Kaleme aldığı Türkçülüğün Esasları'nı okuyanlar onun İslamiyet'e karşı tavrını anlar"
diyordu. Ve "Alın size belge" diyerek Gökalp'in kitabından şu pasajı veriyordu; "Bir ülke ki, camilerinde Türkçe ezan okunur, Köylü anlar mânasını namazdaki duanın, Bir ülke ki, mektebinde Türkçe Kur'an okunur, Küçük büyük herkes bilir buyruğunu Hüda'nın, Ey Türk oğlu, işte senin orasıdır vatanın!"
Halbuki Ezan dünyanın her yerinde aynıydı ve evrenseldi. "Türkçe Ezan" talebi bile bu ülkede ayrışmanın, bölünmenin tetikçisiydi.
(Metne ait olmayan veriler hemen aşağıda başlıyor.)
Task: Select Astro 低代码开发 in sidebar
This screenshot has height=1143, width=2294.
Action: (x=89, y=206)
Türkçe ezanın olduğu yer vatansa, Arap ve Kürt ne yapacaktı? "Kopun gidin kendi vatanınıza" çağrısı yapan bir ayrıştırmacı bir silahtı bu. Zaten Üstad Necip Fazıl bir konferansta Ziya Gökalp'ın Allah'a küfrederek ve başını duvarlara çarparak öldüğünü anlatıyordu. Bizi o günlerde ETNİK MİLLİYETÇİLİK rüzgarlarıyla gaza getirenler hiç değişmedi. Bugün de aynı hızla aynı damardan devam ediyorlar. Çünkü, kaybettiği topraklardaki halklarıyla gönül bağları kurmaya başlayan, gönül sınırlarını kaldıran YENİ TÜRKİYE var artık. Ve korktukları için ÇÖZÜM SÜRECİNİ aynı enstrümanlarla sabote etmeye çalışıyorlar.
Nasıl bu konuda 150 yıl önce kendilerine çalışacak yerliler buldularsa, bugün de zorlanmıyorlar. Parçaladıkları ve KAN AĞACI diktikleri bu topraklarda yeni Türkiye'yi bölerek Ortadoğu'daki halklarla aramıza bir TAMPON ülke daha koymak istiyorlar.
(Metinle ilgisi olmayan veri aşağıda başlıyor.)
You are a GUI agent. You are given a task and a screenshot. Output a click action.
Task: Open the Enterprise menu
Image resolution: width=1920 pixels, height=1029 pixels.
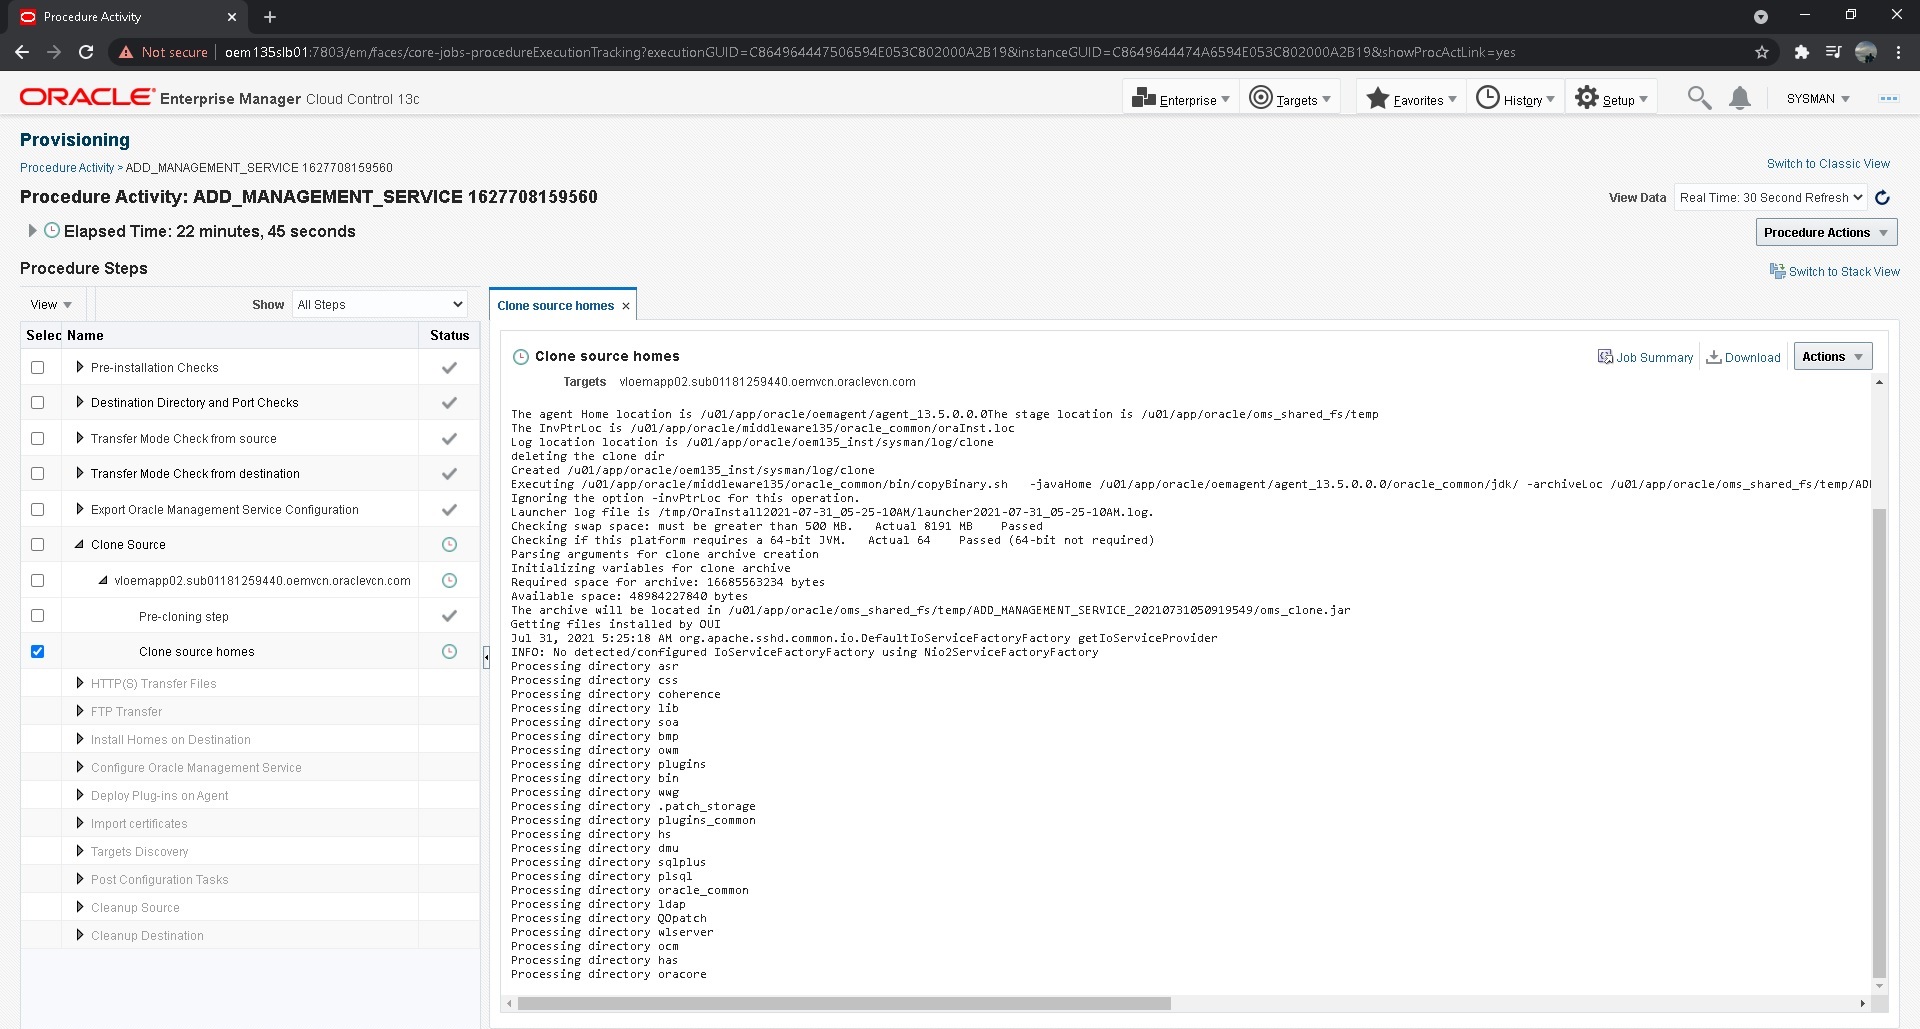point(1180,98)
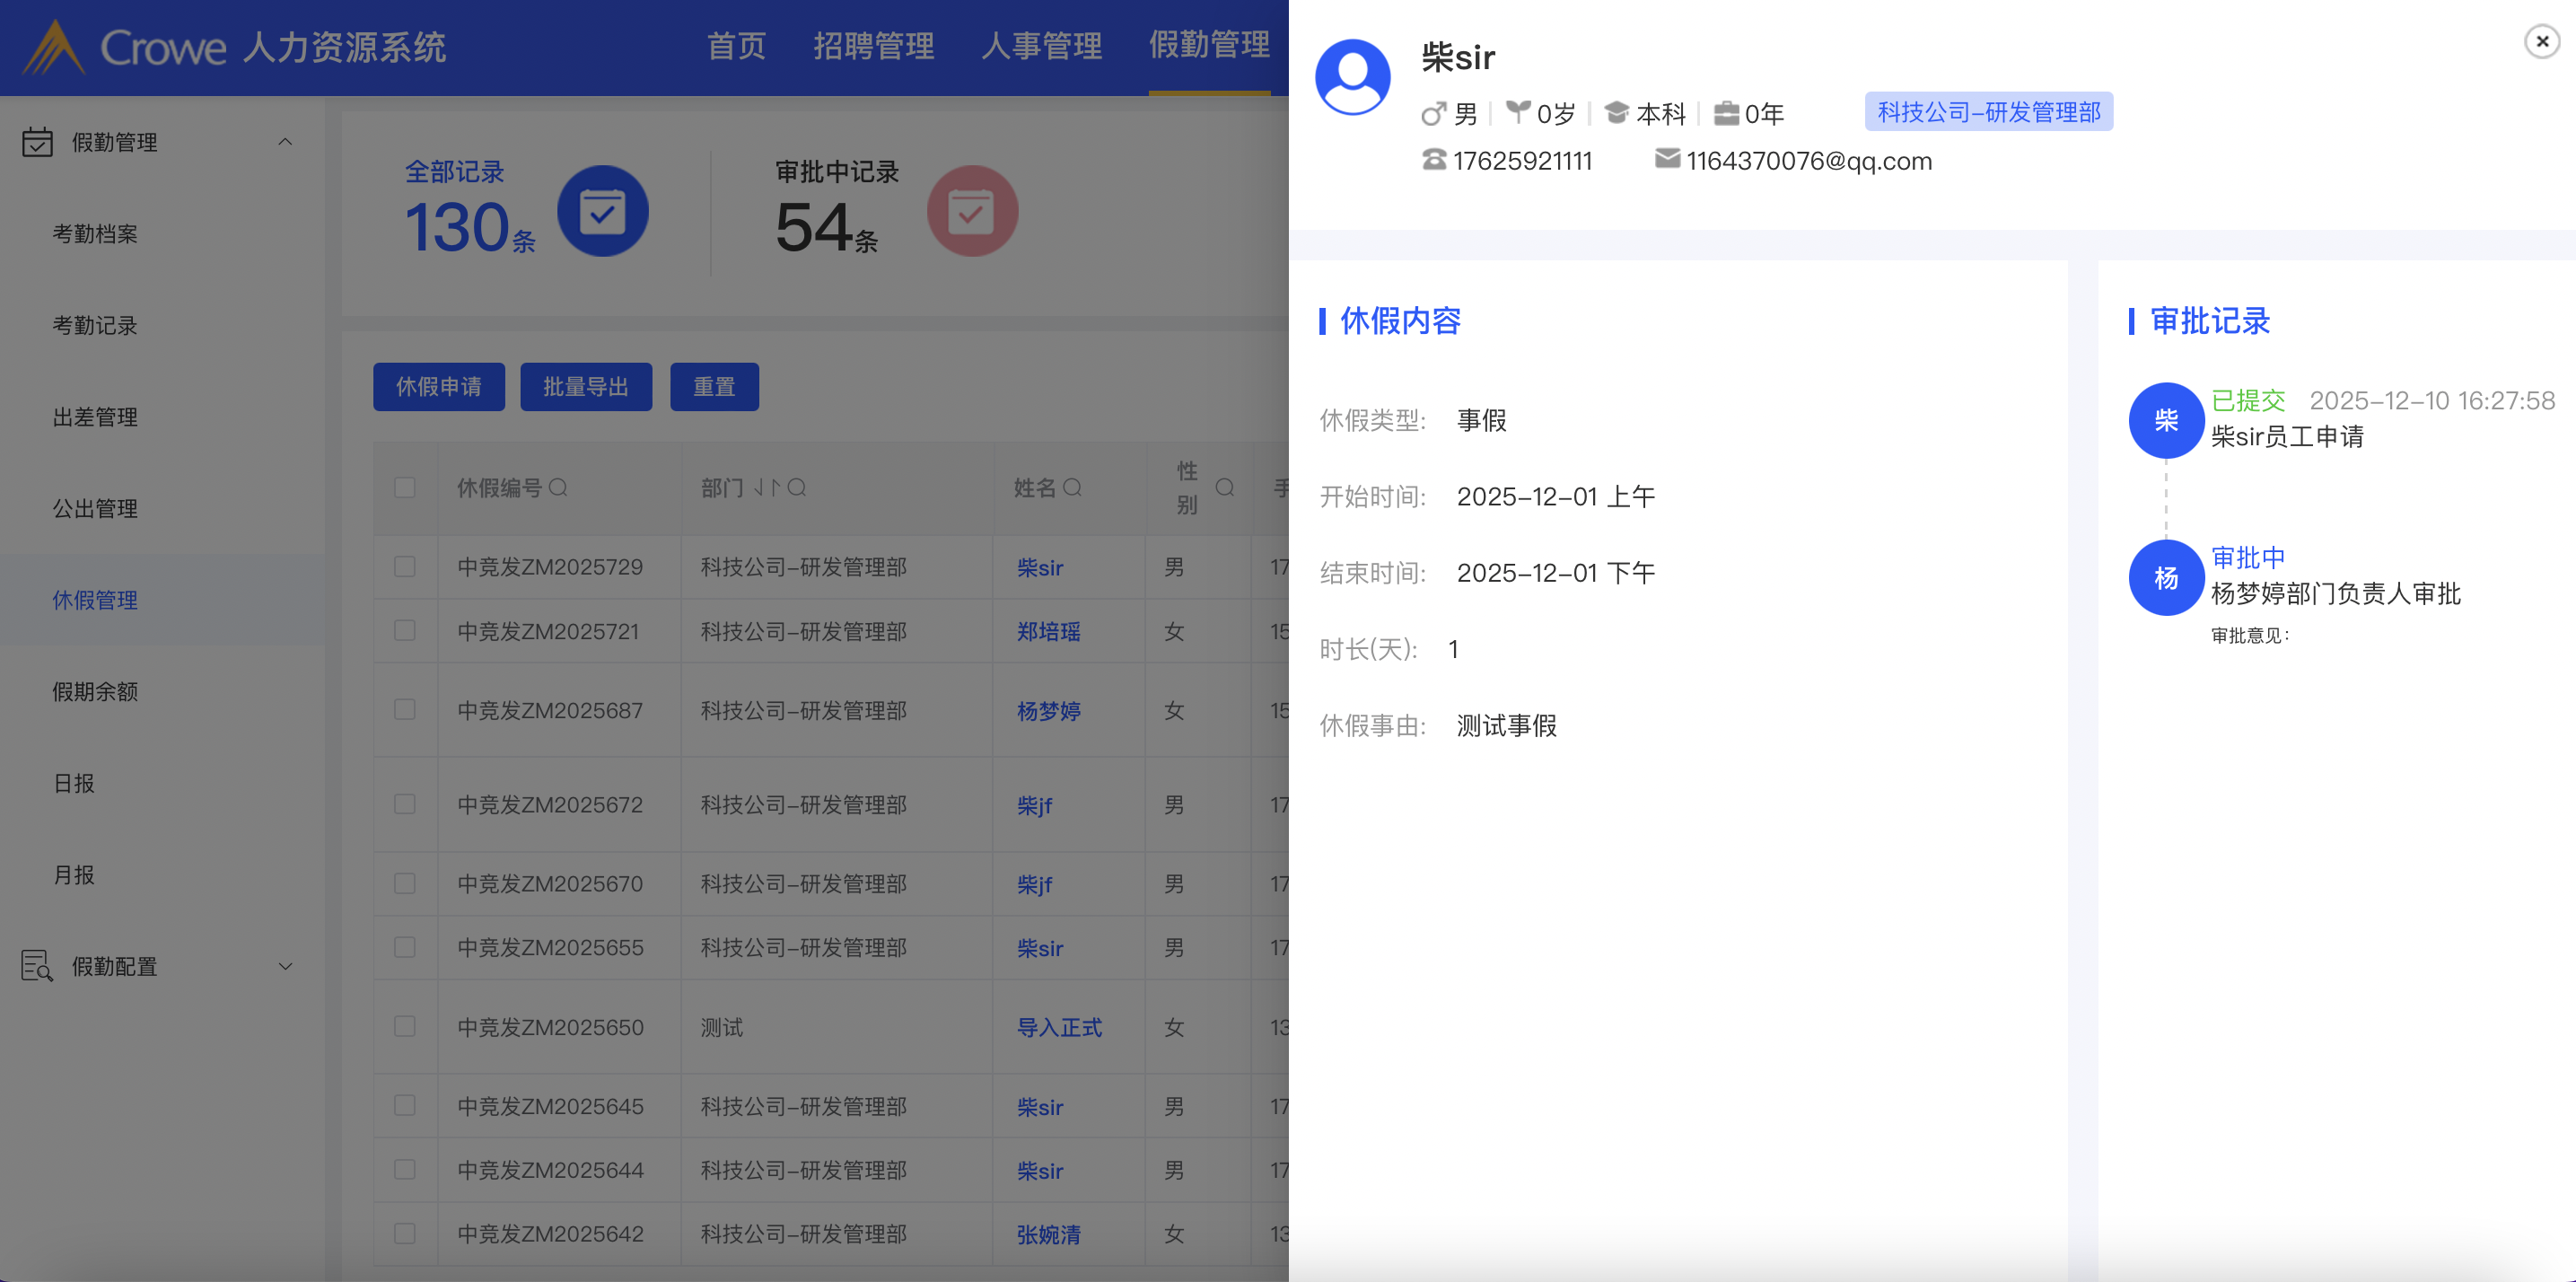The height and width of the screenshot is (1282, 2576).
Task: Check the row for 中竞发ZM2025729
Action: tap(405, 567)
Bu uğurda yakaladıkları her fırsatı ayrışma hesabına kullanıyorlar. Yazının başında gelin GEZİ yapalım demiştim. Validebağ ile geliyorlar, CHP'lileri dün GEZİ'ye çıkarıyorlar.
Sosyal medyada "Haydi Gezi'ye" çağrıları yapıyorlar. Devletin yaptığı yol için ODTÜ öğrencilerini "Ağaçlar kesiliyor" diyerek sokağa dökenler, aynı bölgede üniversitenin yaptığı restoran için kesilen ağaçları keresteye çevrildidi, "GIK" çıkarttırmıyorlar. Londra'da öğrenciler üniversite harçları için sokağa döküldü joplattırıyorlar. Ve tek satır haber yaptırmıyorlar. Dedik ya; Onlar çıkarlarının olduğu terde kan kokusu varsa KAN AĞACI dikerler.
Ve adamı gerektiğinde ağaca çıkarırlar.